Using data lakehouses for predictive analytics: An example


An airline wants to determine which customers are most likely to churn based on their phone activity with the support team. If the company uses a data lakehouse as a central data repository, they could conduct sentiment analysis using natural language processing (NLP) to identify people who have had a frustrating customer experience. Based on those insights, the business might contact the customers to learn more about how things could be improved as well as provide them with offers that might incentivize them to remain a customer.


How the modern data lakehouse fits into the modern data stack

Cloud data warehousing has been one of the foundational components of the modern data stack for several years.
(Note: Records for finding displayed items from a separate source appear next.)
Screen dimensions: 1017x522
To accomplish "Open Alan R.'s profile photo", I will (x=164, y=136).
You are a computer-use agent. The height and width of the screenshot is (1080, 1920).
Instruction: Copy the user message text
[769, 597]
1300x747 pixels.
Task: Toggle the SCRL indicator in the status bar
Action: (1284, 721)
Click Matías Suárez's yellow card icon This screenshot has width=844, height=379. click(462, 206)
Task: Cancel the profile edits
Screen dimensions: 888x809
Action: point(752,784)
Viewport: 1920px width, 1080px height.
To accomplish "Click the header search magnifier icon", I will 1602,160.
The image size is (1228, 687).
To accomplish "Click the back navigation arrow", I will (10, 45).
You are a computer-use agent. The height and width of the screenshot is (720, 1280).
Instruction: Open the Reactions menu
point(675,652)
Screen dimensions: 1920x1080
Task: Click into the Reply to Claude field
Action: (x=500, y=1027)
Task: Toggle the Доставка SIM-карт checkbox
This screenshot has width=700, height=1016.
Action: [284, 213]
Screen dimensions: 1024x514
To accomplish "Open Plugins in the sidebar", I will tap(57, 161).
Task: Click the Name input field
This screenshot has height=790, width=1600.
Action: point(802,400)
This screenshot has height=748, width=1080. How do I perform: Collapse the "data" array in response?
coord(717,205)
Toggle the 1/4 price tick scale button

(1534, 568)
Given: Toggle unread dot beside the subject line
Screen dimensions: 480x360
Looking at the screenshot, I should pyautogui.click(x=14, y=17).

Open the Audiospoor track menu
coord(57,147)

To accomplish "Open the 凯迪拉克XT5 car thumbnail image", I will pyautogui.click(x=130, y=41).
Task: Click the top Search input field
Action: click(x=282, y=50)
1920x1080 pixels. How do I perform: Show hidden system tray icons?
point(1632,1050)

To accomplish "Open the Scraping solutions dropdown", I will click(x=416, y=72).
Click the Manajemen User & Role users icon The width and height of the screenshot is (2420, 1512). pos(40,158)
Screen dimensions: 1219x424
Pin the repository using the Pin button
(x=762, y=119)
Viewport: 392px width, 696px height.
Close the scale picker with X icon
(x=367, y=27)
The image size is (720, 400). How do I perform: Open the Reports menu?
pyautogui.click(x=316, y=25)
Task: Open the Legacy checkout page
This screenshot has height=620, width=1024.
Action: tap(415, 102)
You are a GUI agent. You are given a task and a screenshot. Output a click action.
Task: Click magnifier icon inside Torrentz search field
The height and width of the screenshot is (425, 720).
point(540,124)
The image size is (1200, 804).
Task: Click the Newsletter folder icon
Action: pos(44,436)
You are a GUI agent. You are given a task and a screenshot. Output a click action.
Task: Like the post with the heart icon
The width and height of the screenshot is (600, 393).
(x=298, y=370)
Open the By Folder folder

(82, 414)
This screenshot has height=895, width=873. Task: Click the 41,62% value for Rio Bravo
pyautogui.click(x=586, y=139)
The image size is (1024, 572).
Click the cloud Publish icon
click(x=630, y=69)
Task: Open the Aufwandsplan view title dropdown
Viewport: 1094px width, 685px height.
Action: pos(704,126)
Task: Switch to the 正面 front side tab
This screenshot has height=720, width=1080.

Now, with the advent of the data lakehouse, businesses have a new way to separate compute from storage for advanced analytics.

At the Modern Data Stack Conference 2021, Ghodsi spoke to Fivetran CEO and Cofounder George Fraser about the pros and cons of the cloud data warehouse vs. data lakehouse approach. They expressed a belief that data lakehouses will become increasingly popular because having data stored in an open-source format that query engines can access allows businesses to extract maximum value from the data they already have. Cost-effectiveness is another area where the data lakehouse usually outperforms the data warehouse.

It’s fair to mention that, data lakehouse as a concept is relatively new - compared to data warehouses. Over the years they promise to mature and develop to build up to their fundamental offering of being more cost-efficient, simple, and capable of serving diverse kinds of data usage and applications.